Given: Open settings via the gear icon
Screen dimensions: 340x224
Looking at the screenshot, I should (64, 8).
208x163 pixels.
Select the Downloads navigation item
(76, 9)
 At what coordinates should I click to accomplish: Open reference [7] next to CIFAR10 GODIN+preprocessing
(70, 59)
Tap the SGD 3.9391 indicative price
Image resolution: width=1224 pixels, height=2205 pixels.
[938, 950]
* * *
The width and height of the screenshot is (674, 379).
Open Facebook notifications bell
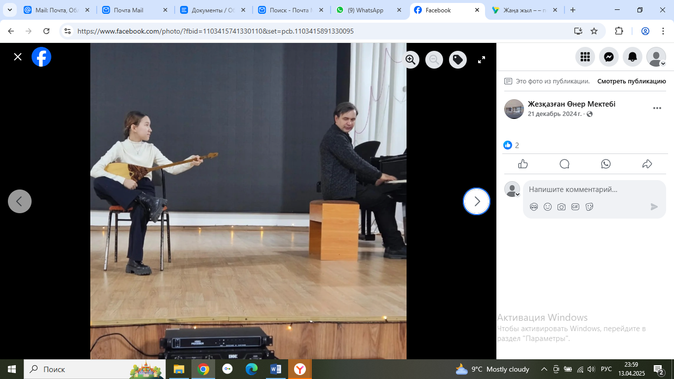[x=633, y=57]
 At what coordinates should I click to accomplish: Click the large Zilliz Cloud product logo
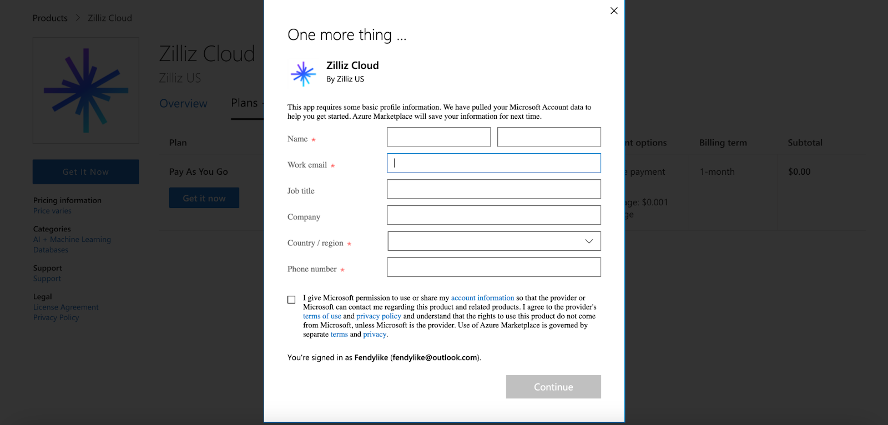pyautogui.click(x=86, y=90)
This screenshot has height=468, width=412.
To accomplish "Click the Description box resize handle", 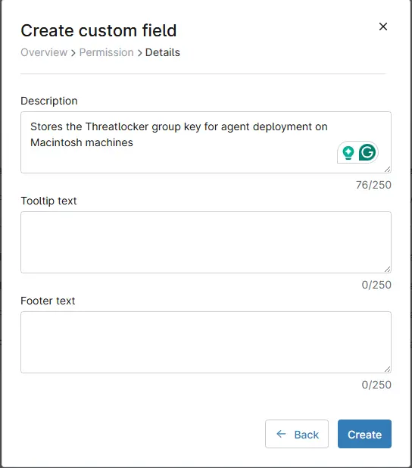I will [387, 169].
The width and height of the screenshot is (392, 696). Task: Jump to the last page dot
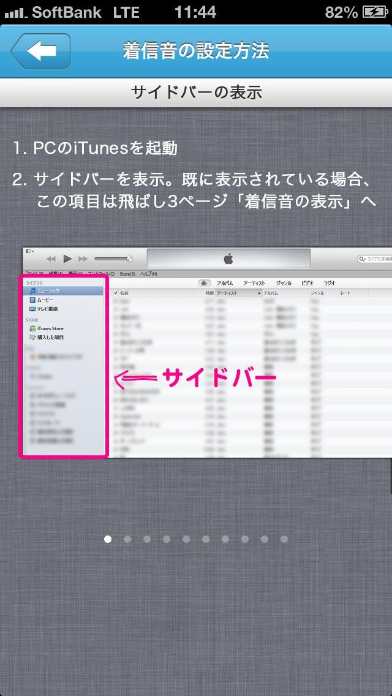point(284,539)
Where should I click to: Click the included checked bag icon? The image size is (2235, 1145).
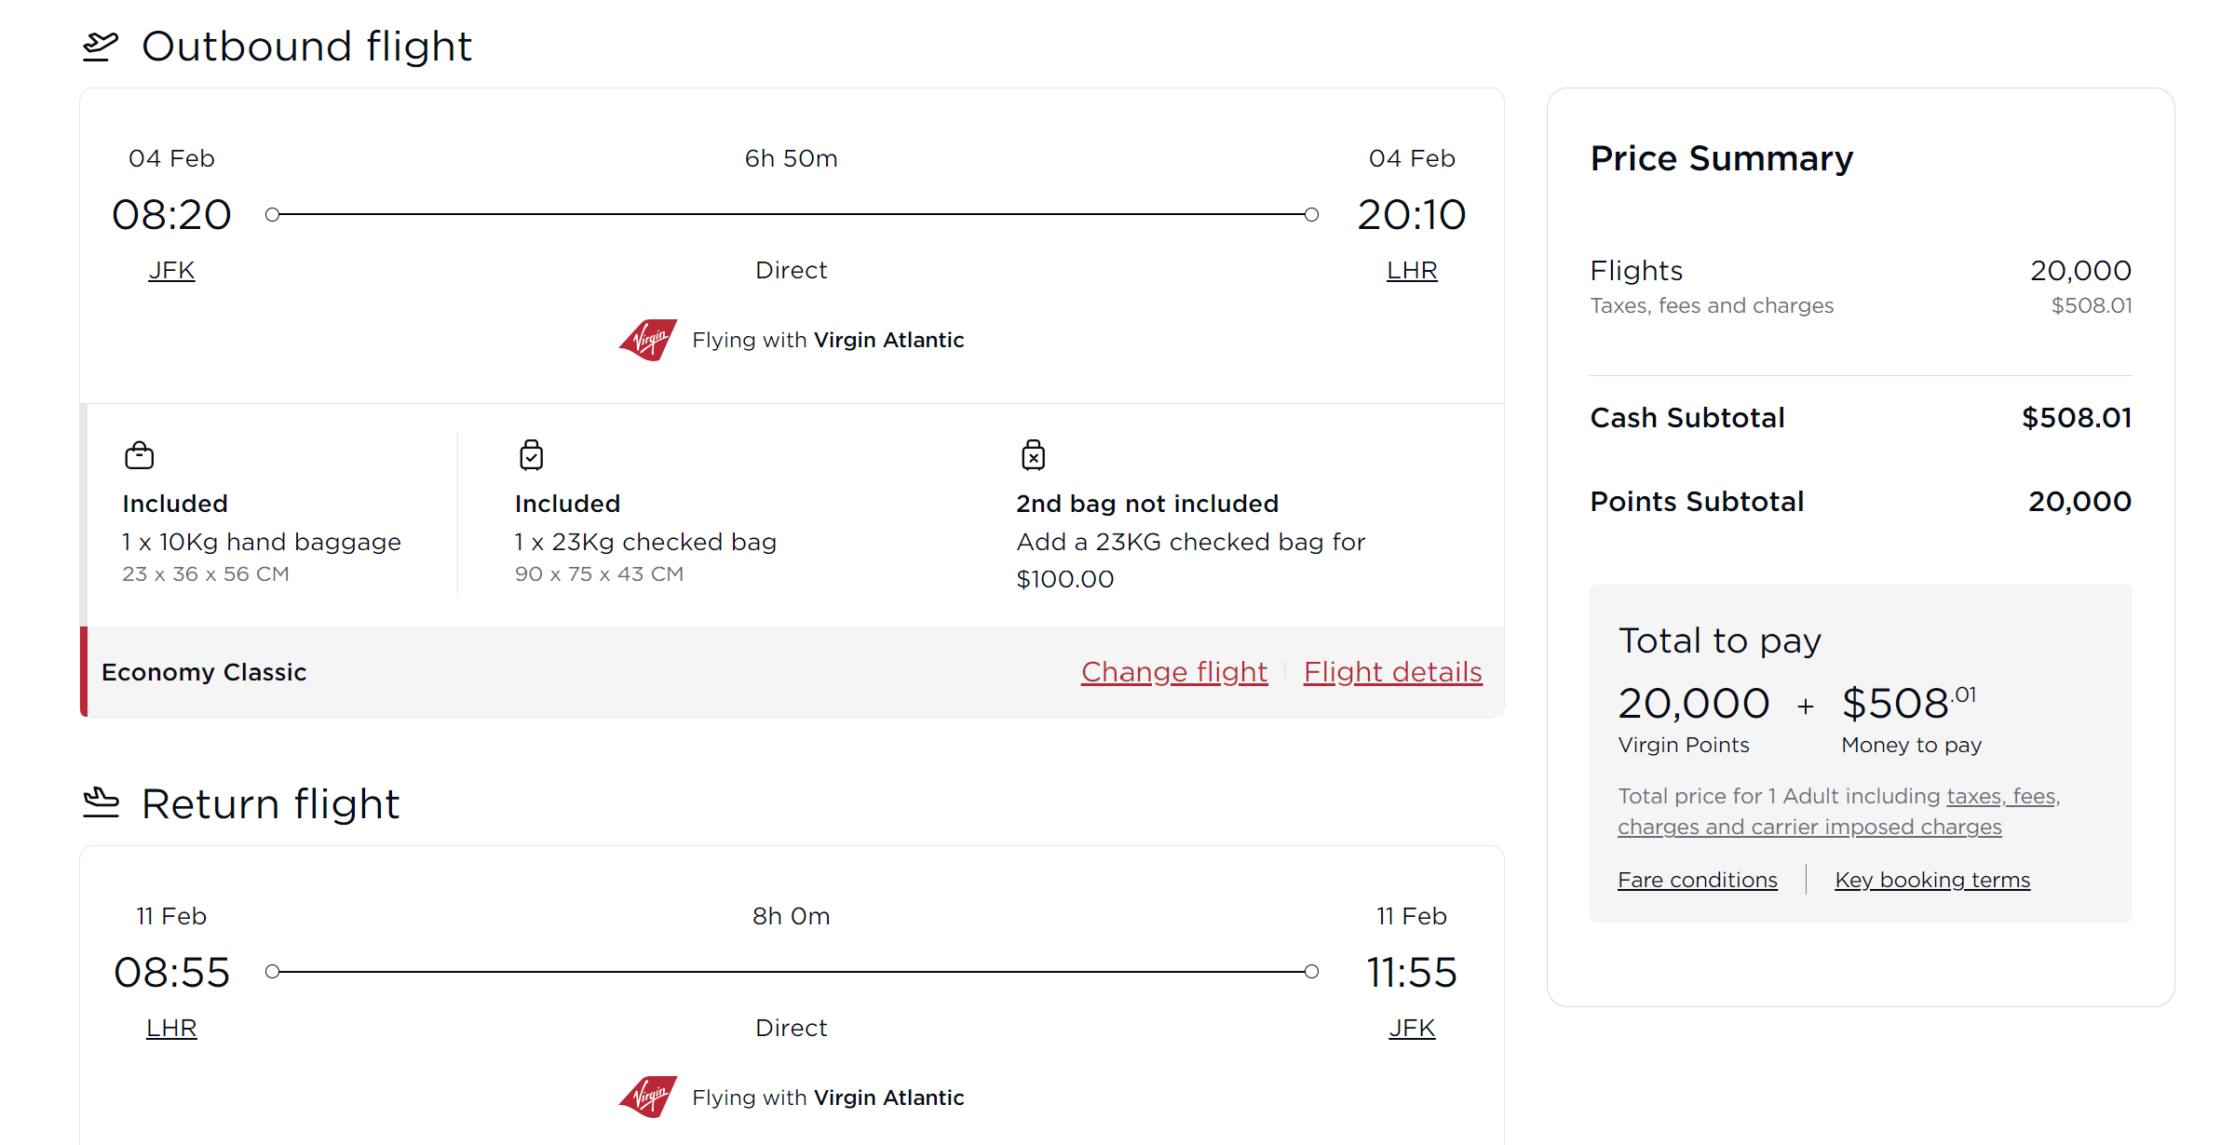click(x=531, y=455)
---
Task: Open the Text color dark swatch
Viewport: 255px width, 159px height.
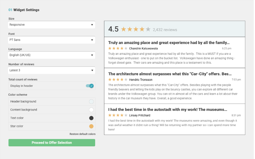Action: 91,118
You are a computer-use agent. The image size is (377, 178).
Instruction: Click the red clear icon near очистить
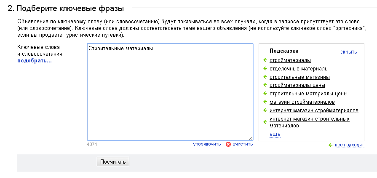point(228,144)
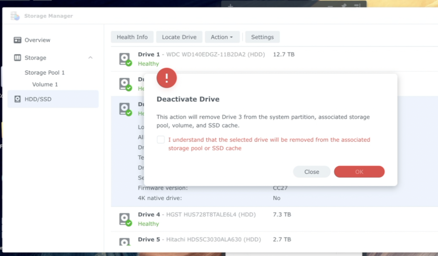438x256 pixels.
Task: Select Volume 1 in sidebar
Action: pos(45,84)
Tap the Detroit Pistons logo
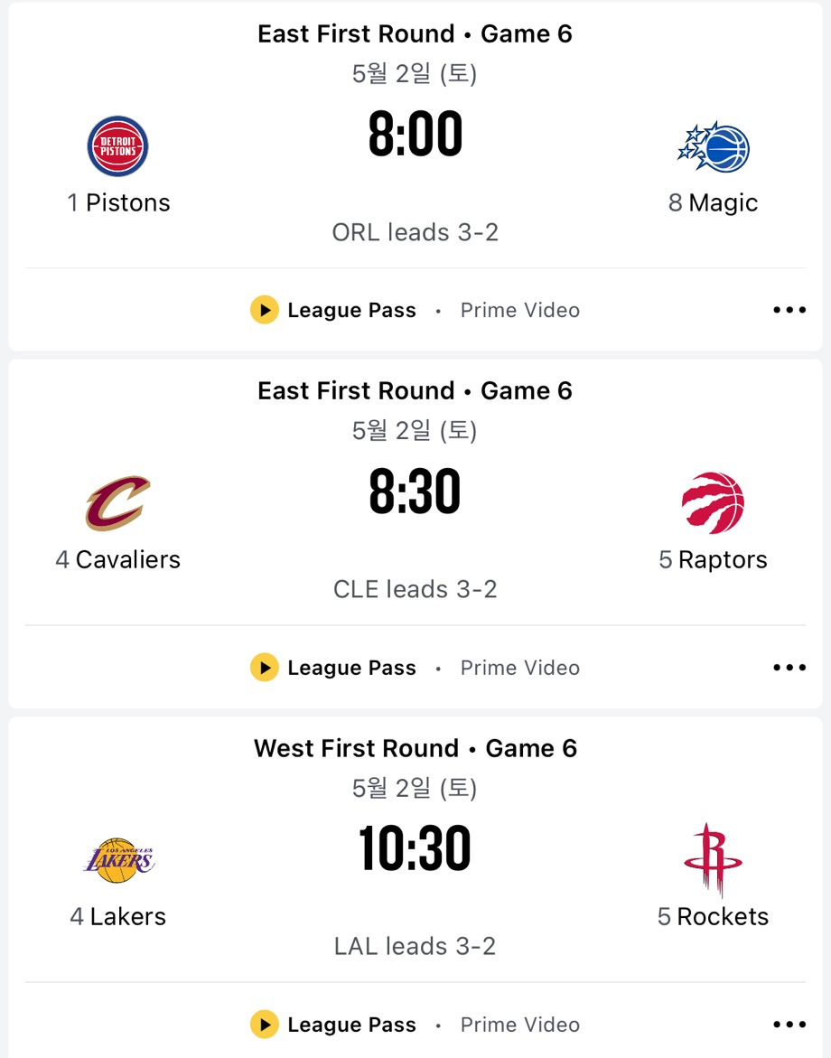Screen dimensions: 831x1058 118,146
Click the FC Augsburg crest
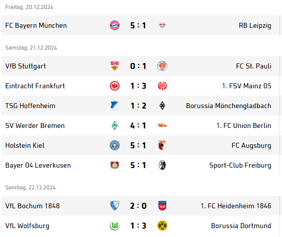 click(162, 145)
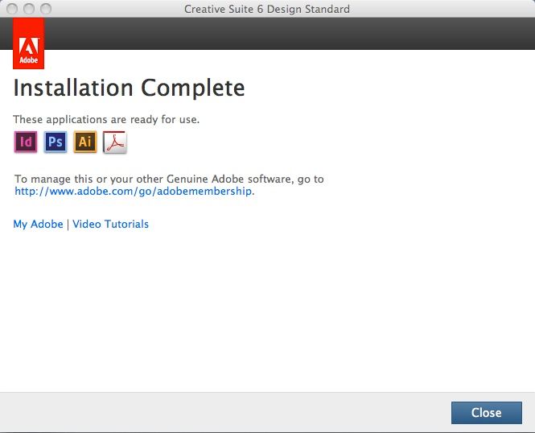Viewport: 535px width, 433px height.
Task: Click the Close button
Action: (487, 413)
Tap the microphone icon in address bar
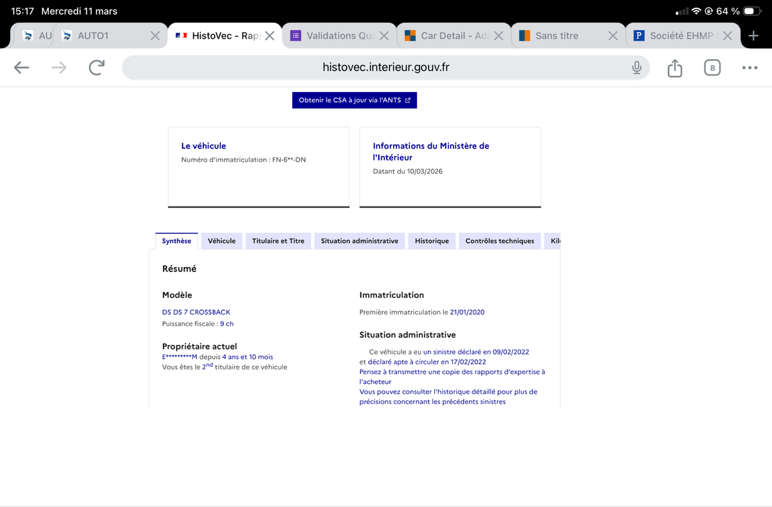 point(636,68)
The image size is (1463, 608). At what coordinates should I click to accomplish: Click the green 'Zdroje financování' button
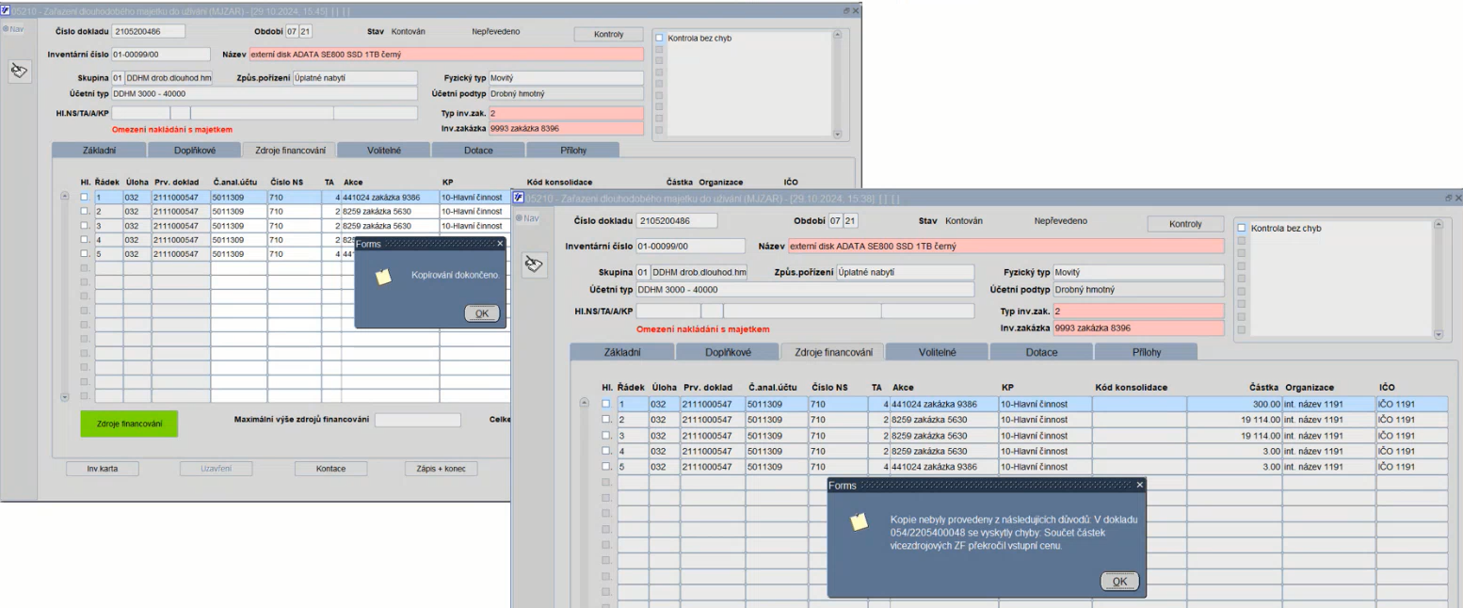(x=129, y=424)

Problem statement -
Could you restate word for word the lines above from the one containing "Screen dimensions: 340x224" through the one containing "Tap the SGD 3.9391 indicative price", both included, and nothing else?

Solution for this exercise -
Screen dimensions: 340x224
Looking at the screenshot, I should (64, 8).
208x163 pixels.
Select the Downloads navigation item
(76, 9)
 At what coordinates should I click to accomplish: Open reference [7] next to CIFAR10 GODIN+preprocessing
(70, 59)
Tap the SGD 3.9391 indicative price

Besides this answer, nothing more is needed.